== Segment start ==

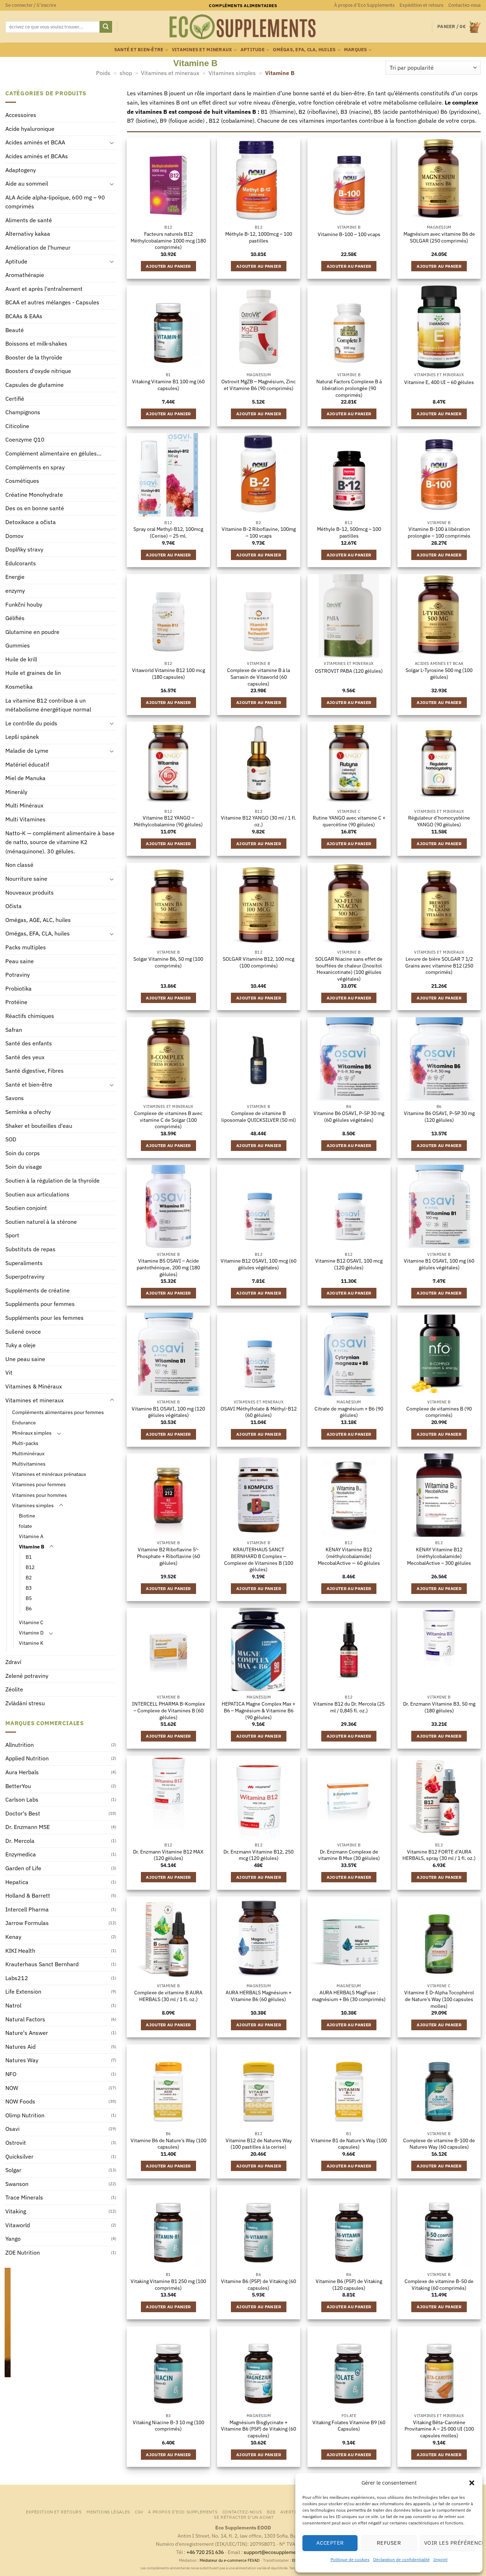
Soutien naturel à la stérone (41, 1221)
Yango (13, 2238)
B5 (29, 1598)
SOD (10, 1139)
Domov (14, 535)
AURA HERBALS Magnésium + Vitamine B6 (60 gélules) (258, 1995)
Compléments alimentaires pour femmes (58, 1412)
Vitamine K (31, 1643)
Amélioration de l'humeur (37, 247)
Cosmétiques (22, 481)
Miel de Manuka (25, 778)
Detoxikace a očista (30, 522)
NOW (11, 2087)
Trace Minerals (24, 2197)
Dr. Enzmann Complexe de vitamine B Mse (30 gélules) (349, 1855)
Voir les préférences (449, 2542)
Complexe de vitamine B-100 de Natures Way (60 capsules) (439, 2143)
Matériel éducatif (27, 764)
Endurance (24, 1422)
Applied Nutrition (27, 1758)
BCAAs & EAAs (23, 316)
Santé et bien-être (139, 50)
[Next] (111, 2334)
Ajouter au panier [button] (168, 266)
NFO (10, 2074)
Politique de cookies (350, 2559)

== Segment end ==

* Work instructions: Apart from the images, print all the material above exactly as given.

* Exercise solution:
Soutien naturel à la stérone (41, 1221)
Yango (13, 2238)
B5 (29, 1598)
SOD (10, 1139)
Domov (14, 535)
AURA HERBALS Magnésium + Vitamine B6 (60 gélules) (258, 1995)
Compléments alimentaires pour femmes (58, 1412)
Vitamine K (31, 1643)
Amélioration de l'humeur (37, 247)
Cosmétiques (22, 481)
Miel de Manuka (25, 778)
Detoxikace a očista (30, 522)
NOW (11, 2087)
Trace Minerals (24, 2197)
Dr. Enzmann Complexe de vitamine B Mse (30 gélules) (349, 1855)
Voir les préférences (449, 2542)
Complexe de vitamine B-100 de Natures Way (60 capsules) (439, 2143)
Matériel éducatif (27, 764)
Endurance (24, 1422)
Applied Nutrition (27, 1758)
BCAAs & EAAs (23, 316)
Santé et bien-être (139, 50)
[Next] (111, 2334)
Ajouter au panier [button] (168, 266)
NFO (10, 2074)
Politique de cookies (350, 2559)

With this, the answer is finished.